Pour son premier long-métrage, le réalisateur néo-zélandais Gerard Johnstone, auteur de la série "The Jaquie Brown Diaries", pond une grosse surprise horrifique avec le talent que l'on connait des néo-zélandais pour le genre. Peter Jackson, Jonathan King, les Frères Spierig (OK ceux-ci sont Australiens)... Tous ont ce petit quelque chose qui fait que leurs films d'horreur se démarquent : d'abord un sens aigu de la mise en scène et de la narration mais aussi l'ajout d'un humour presque british des plus désopilants qui ne casse pas le rythme du film mais au contraire lui apporte une dimension plus agréable. Et Housebound déborde de cet humour succulent qui contraste avec un scénario machiavélique...
Une ado rebelle essuyant tous les clichés possibles (hardeuse fumeuse qui se goinfre devant la télé et répond mal à sa mère) est obligée de revenir à la demeure familiale pour cambriolages répétés, un bracelet électronique à la cheville. Sa mère croit dur comme fer que la maison est hantée par un ou des revenants ayant habité la demeure tandis que notre héroïne commence à imaginer un scénario tordu comme quoi c'est son voisin bizarre qui aurait tué les anciens occupants de sa baraque. Jusqu'ici, nous sommes devant le remake de Paranoïak, on est d'accord.

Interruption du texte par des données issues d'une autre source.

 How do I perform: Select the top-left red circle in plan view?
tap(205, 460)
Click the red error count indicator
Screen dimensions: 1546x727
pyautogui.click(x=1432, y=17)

Sauf que Johnstone va aller plus loin, beaucoup plus loin, dans son idée en poussant l'investigation de la jeune femme, aidée d'un policier rigolo, jusqu'à une succession de fausses piste et donc de révélations toutes plus folles les unes que les autres. Certes, l'enchainement peut donner mal au crâne et la déception peut aisément s'emparer du spectateur qui croyait avoir affaire à un nouveau film de fantômes (comme le laisse suggérer d'ailleurs l'affiche du film). Pourtant, agrémenté de pointes d'humour noir décadent, de passages terriblement dingues et d'autres touches de gore bienvenues, Housebound s'avère rafraichissant et ce même si certaines séquences frôlent le ridicule (l'infiltration chez le voisin). Exploitant avec brio tous son décor pourtant restreint et filmant avec une certaine maestria ses protagonistes, Gerard Johnstone fait fort pour un premier film, délivrant une vraie puissance narratrice contrôlée de A à Z, ajoutant quelques sursauts et autres passages humoristiques pour un cocktail détonant.